Wednesday, 25 June 2008

Questions without Notice: Take Note of Answers

Broadband

3:16 pm

Photo of Ian MacdonaldIan Macdonald (Queensland, Liberal Party, Shadow Parliamentary Secretary Assisting the Leader of the Opposition in the Senate) Share this | Hansard source

One part of the responses to questions today by the Minister for Broadband, Communications and the Digital Economy, Senator Conroy, was absolutely accurate. That is when he said, ‘We are a joke.’ Senator Conroy and, indeed, the whole of the current government are a joke—and, regarding this matter, many Australians now regret having laughed prior to the election.

Mr Deputy President, you will recall that the Labor Party promised to reduce grocery prices; you will recall that they promised to reduce petrol prices; yet we have grocery prices going through the roof and petrol prices at their highest level ever. In the telecommunications area, we were promised that construction of the new broadband network would commence by the end of 2008 and be finished by 2012. No serious commentator, no serious involvee in the broadband industry accepts or appreciates that this can possibly happen.

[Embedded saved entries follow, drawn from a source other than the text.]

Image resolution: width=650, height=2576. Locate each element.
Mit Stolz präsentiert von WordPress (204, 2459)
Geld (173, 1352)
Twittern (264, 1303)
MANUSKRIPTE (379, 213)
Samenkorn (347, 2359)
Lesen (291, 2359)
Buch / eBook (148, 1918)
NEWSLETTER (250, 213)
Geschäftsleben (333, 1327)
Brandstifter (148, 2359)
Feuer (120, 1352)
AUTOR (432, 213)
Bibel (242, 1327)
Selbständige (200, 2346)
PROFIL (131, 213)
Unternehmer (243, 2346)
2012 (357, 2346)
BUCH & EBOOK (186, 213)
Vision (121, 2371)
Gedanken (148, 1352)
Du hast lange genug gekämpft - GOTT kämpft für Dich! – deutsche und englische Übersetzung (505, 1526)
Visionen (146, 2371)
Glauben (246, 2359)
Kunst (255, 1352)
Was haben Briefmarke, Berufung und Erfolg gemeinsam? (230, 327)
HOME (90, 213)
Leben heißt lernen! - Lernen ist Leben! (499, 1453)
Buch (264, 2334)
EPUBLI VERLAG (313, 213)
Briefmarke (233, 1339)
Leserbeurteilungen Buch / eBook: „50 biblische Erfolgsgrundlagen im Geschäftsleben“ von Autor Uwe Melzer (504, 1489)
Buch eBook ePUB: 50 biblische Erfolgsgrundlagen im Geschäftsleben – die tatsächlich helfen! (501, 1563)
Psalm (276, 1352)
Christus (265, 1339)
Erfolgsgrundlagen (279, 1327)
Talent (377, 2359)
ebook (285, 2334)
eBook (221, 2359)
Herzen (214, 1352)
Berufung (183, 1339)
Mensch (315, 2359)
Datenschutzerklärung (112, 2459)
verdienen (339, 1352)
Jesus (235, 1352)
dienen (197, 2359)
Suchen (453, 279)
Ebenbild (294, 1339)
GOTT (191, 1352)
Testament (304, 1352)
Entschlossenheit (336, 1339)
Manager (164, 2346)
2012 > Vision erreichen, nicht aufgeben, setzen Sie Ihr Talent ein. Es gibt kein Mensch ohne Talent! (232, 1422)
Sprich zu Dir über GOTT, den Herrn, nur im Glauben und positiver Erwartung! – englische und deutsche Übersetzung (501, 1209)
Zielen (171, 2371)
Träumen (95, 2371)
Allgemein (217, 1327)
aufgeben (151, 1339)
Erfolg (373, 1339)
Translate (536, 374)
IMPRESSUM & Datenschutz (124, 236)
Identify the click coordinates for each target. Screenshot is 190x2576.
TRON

Labor made a promise; it gave a commitment that the $4.7 billion would be used for a fifty-fifty equity partnership. Those of us who were in the Senate last year will remember how Senator Conroy seemed fixated on the phrase ‘fibre to the node’. What do we find, after the Labor Party has been in power for seven months? All of those promises, like all of their other promises, are thrown out the door. As Senator Birmingham rightly says: according to the Labor Party, the technology these days does not matter anymore. We got quite sick of Senator Conroy, before the election, mouthing about fibre to the node. We suspected that he had no idea what it meant, but it sounded good. It was continually spoken about. Today the Labor Party seems to have gone right off that proposal and is asking to have a look at any proposals that might be put forward by possible bidders.

There is the fifty-fifty equity. As Senator Birmingham very cleverly pointed out in his question to the minister: if it is to be a fifty-fifty partnership, the $4.7 billion of the government’s half share means that the total cost will be no more than $9.4 billion. Even the most conservative commentator or the most conservative insider can now say that there is no prospect of the broadband highway being completed in the time stated and at a cost anywhere near that proposed.

Senator Conroy should now apologise for misleading the Australian public before the election and should admit to the timetable. He clearly knows that the dates he is now giving are impossible to achieve. It would be better for Senator Conroy at this early stage to concede that what he said in this regard before the election was just rhetoric and to give the Australian public some idea of when we might expect a decent broadband service in Australia.

The former minister, Senator Coonan, had a very definitive plan. She had done a great deal of work in forwarding a proposal that would have brought broadband and urgent immediate telecommunications to all parts of Australia. As someone who comes from a rural and regional area, I was delighted that the former government had set money aside and had a plan that would have got decent high-speed broadband to all parts of Australia.

The Labor Party are still in never-never land. They have no real idea of when the broadband network might be started, let alone finished. That means that those of us in rural and regional Australia, in particular, will be left to the mercies of the Labor Party, as we were all those years ago when the Labor government shut off the analog network without any replacement program in mind. You cannot trust the Labor Party with money; neither can you trust them with telecommunications.